== Exercise prompt ==
Pick out each line in the listing below that contains the word "icon", and copy those lines over without changing them.

────────────────────

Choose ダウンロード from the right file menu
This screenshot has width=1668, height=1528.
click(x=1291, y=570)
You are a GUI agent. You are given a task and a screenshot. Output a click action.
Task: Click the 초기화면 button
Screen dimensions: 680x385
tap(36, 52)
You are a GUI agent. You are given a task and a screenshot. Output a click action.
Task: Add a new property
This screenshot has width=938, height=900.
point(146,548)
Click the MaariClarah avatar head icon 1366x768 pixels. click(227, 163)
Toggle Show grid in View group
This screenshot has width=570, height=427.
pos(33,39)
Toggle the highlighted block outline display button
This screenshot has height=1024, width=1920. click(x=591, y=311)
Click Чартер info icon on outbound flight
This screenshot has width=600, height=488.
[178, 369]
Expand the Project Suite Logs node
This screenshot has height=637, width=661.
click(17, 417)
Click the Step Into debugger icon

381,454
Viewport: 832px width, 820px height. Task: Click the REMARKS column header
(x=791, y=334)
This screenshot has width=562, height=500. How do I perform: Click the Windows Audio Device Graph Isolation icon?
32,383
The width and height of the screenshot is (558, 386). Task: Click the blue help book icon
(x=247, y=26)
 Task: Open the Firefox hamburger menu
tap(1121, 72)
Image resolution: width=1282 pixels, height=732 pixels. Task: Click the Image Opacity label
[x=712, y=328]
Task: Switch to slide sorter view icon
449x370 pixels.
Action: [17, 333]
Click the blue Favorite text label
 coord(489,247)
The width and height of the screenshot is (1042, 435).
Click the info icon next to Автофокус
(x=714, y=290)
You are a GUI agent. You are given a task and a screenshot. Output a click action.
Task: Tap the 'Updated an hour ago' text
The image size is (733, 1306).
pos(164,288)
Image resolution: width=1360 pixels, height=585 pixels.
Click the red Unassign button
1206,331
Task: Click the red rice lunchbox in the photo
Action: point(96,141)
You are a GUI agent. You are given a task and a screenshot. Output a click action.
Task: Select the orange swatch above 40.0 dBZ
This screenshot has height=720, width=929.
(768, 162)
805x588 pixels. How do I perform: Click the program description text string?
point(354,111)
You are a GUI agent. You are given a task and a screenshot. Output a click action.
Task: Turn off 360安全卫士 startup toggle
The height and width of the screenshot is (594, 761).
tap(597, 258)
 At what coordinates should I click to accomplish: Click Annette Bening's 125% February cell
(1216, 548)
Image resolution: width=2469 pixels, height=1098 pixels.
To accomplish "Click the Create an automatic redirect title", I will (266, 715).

────────────────────

== Task result ==
Click the MaariClarah avatar head icon 1366x768 pixels. click(227, 163)
Click Чартер info icon on outbound flight
Click the Step Into debugger icon
This screenshot has width=562, height=500. How do I perform: Click the Windows Audio Device Graph Isolation icon?
The width and height of the screenshot is (558, 386). Task: Click the blue help book icon
Task: Switch to slide sorter view icon
Click the info icon next to Автофокус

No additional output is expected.